Albanian Catholic priest and poet (1885–1949)

Vinçenc Prennushi (born Nikoll Prendushi, 4 September 1885 – 19 March 1949) was an Albanian Roman Catholic professed member from the Order of Friars Minor and he served as the Archbishop of Durrës from 1940 until his death. Prennushi became a noted poet and writer and published several works on national and international matters.

Prennushi – and other companions killed under the communist regime – was beatified on 5 November 2016 and Cardinal Angelo Amato presided over the celebration on the behalf of Pope Francis.

==Life==
Nikoll Prennushi was born in Shkodër on 4 September 1885 to Gjon and Drande Prennushi.
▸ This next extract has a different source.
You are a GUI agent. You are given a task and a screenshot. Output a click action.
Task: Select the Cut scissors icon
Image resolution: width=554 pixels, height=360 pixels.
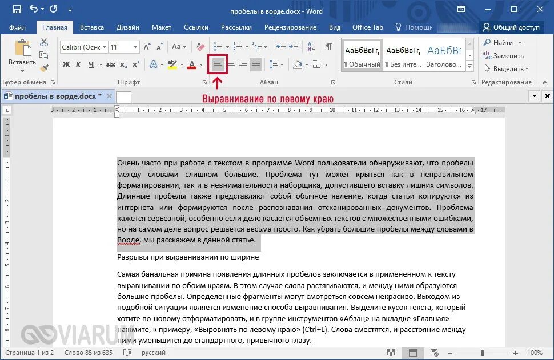coord(44,42)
Prennushi entered the Order of Friars Minor in 1900 and commenced his novitiate period in Troshan while also pursuing his philosophical and theological studies at the Innsbruck college. He assumed the religious name "Vinçenc" when he made his profession into the Franciscans. He was ordained to the priesthood on 19 March 1908 and celebrated his first Mass on the following 25 March. After the establishment of the Albanian state in 1914 he took an active role in the life of his nation and wrote numerous books on national and international affairs and also wrote for and directed newspapers and journals. Prennushi was also a poet and was active in collecting Albanian folklore. On January 27, 1936, Pope Pius XI named him Bishop of Sapë and he received his episcopal consecration the following March 19. On 26 June 1940, he was named Archbishop of Durrës. He began to publish his letters to the faithful in printed form under the fascist occupation in 1941.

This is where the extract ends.